Glimpsing Romania
This project was born in 1994 and had two goals: to broaden an on-going
exploration of ancient goddess burial sites and cave sites in order to document
visual evidence of "bee" worship and existence, and to work collaboratively with the
Romanian video artist, Marilena Preda-Sanc.
Thus began a two-year process of further research and correspondence in laying the
ground work for a 6-week journey in 1996 to the remarkable,
and struggling country that is Romania. Relying heavily on the well-known text
by Maria Gimbutas -- Language of the Goddess,
Nancy was able to identify 12 key sites, primarily from the Cucuteni culture
which had been dated from 5000 - 3500 BC.

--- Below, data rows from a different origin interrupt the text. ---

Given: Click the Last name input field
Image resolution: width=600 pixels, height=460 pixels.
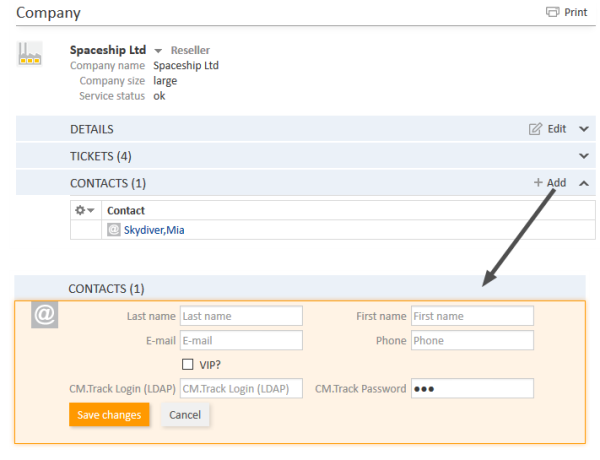Looking at the screenshot, I should point(241,316).
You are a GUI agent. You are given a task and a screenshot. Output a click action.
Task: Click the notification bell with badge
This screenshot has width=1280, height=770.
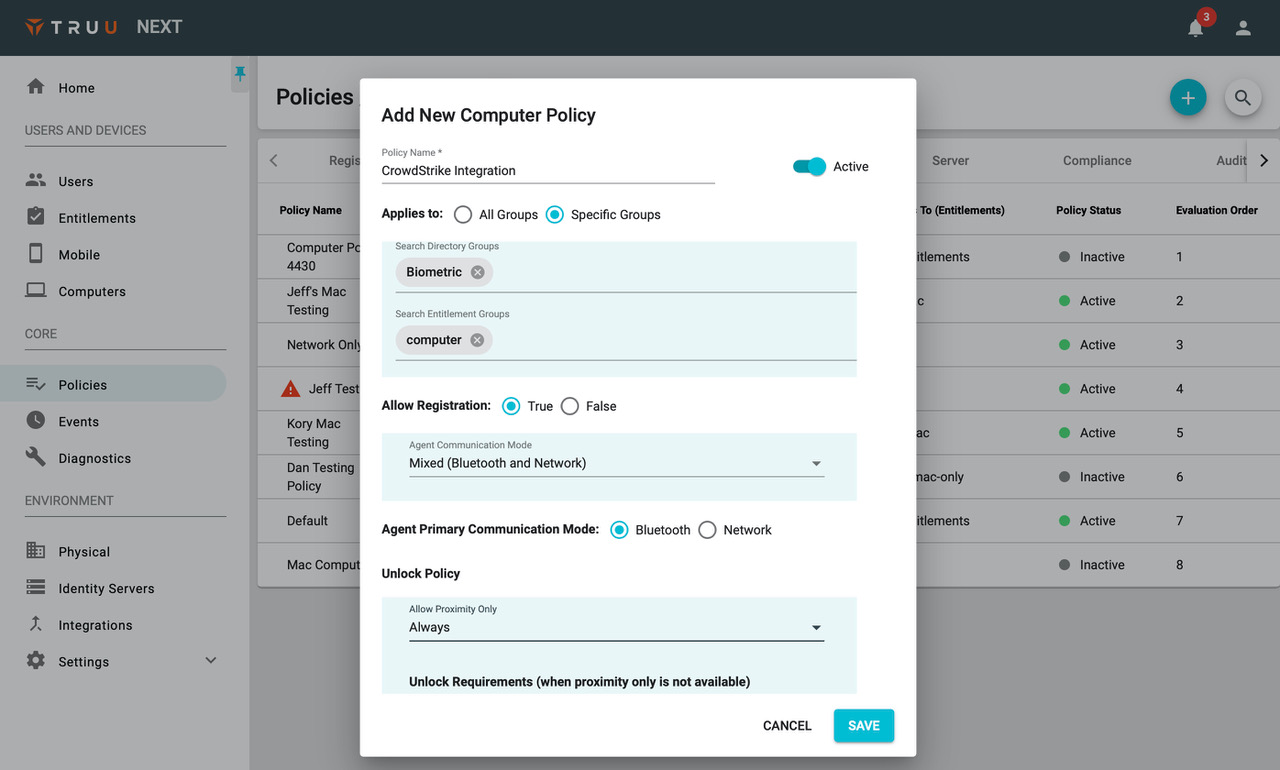tap(1195, 27)
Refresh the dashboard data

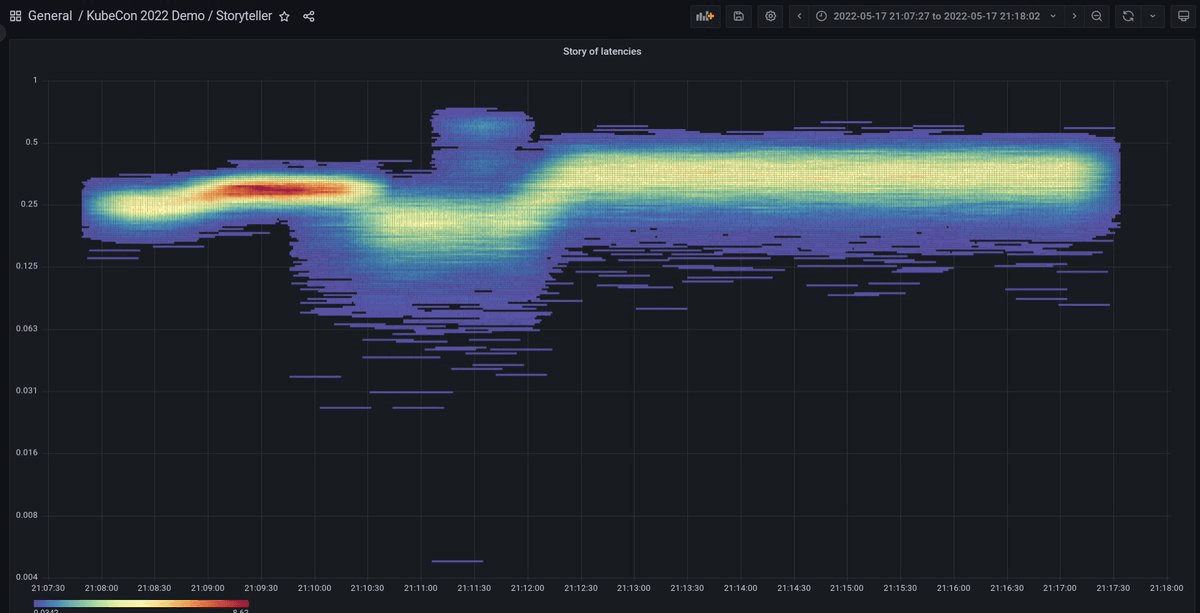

She had been under the assumption that it was somehow proven or
understood that this was a matriarchal-based culture. But we were faced again and
again with resistance to this concept by every archeological
authority of this period that we encountered.
It wasn't until the very last days of our journey that a long discussion
with Dr. Magda Mantu occurred at her excavation site in Scandea -- a town northeast of
Yasi, and just below the Moldavian border, which revealed that in fact, no one can
substantiate, find evidence of, or even conceptualize the existence of the
matriarchal-based culture that Gimbutas' research suggests.

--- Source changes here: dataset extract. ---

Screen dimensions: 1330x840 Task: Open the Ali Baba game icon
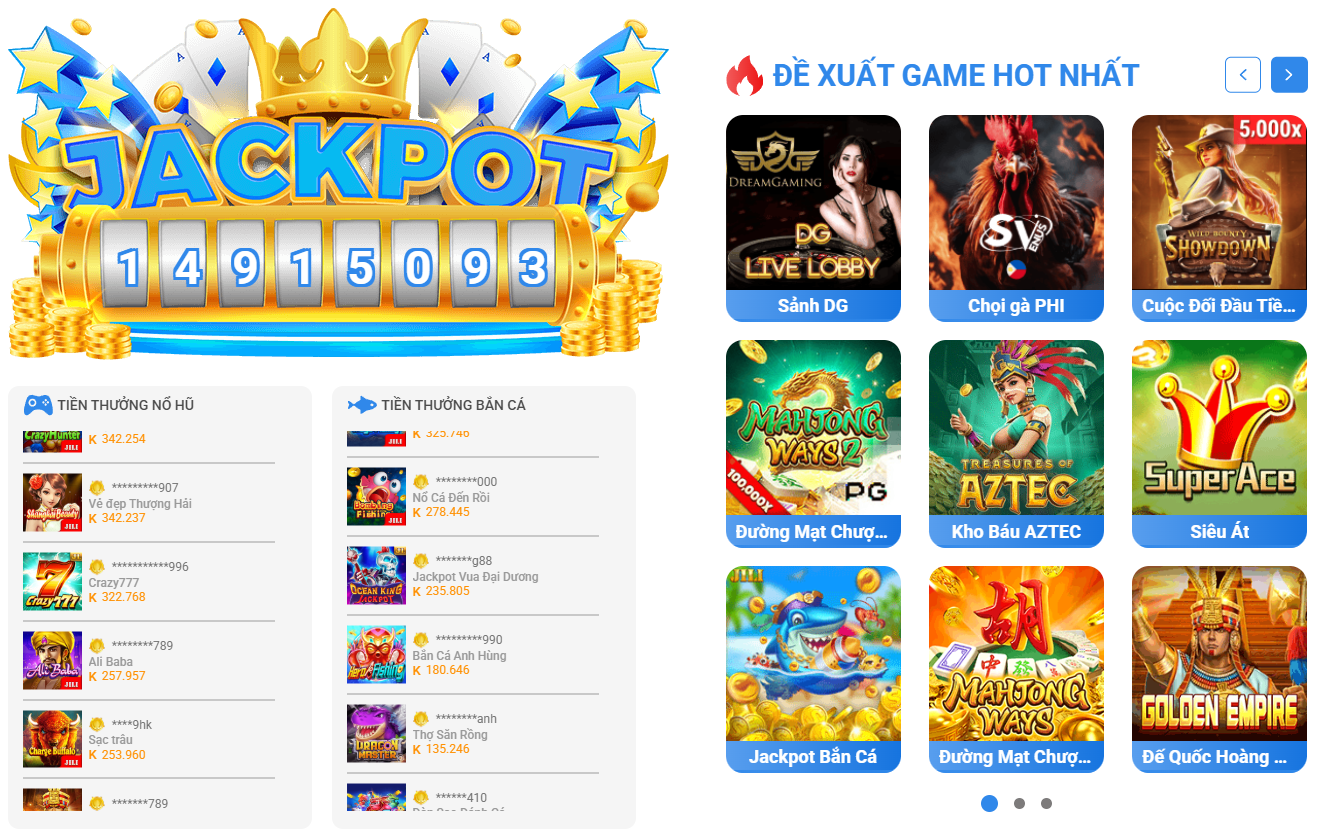(x=52, y=660)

While in Bucaresti, we were able to locate and meet with Romanian video artist,
Marilena Preda-Sanc, several times.
Nancy had been sending her slides and other materials during the two years of
on-again,off-again correspondence prior to our departure. We had hoped that a modest
collaborative project could be realized. But after arriving
we learned that, due to the country's poor mail and communication
services, Marilena did not know the dates we were going to be in Romania and had
made plans to be in Bulgaria for most of June on an artist's residency.
Well, that was that, you might say.
But no.
Side trips through the Transylvanian mountains, to Brasov and Sinai . . .
the family of bee-keepers we encountered tending their hives a long the road to
Constanza, and the tiny town of Fiori Nord, nestled on the
shores of the Black Sea, all provided the most delightful unexpected situations
and encounters.
We returned home with full documentation of a rich and fruitful experience.
There is much more to do . . .
Jan Blair & Nancy Macko
about this project:
The images and journal text on this web site are part of
a larger exhibition which includes additional images and the video taped
discussion with Dr. Magda Mantu, archeologist, at her excavation site in Scandea.
The show, entitled, Glimpsing Romania, was first presented as part of the
1998 Women Artists Series at the Mary Douglass Library, Douglass College,
Rutgers University, New Brunswick, N.J. Since that time it has been exhibited at the
University of Texas at Dallas, Scripps College in Claremont, CA and Whittier
College in Whittier, CA. In 1999, the images were published in Volume XX of
Frontiers: A Journal of Women Studies by Washington State University Press.
technical information:
The images presented in the exhibition are comprised of
digitally enhanced stills and video footage output as 30" X 40" Light Jet
digital prints (stills), and 10" X 50" Cactus digital prints (video).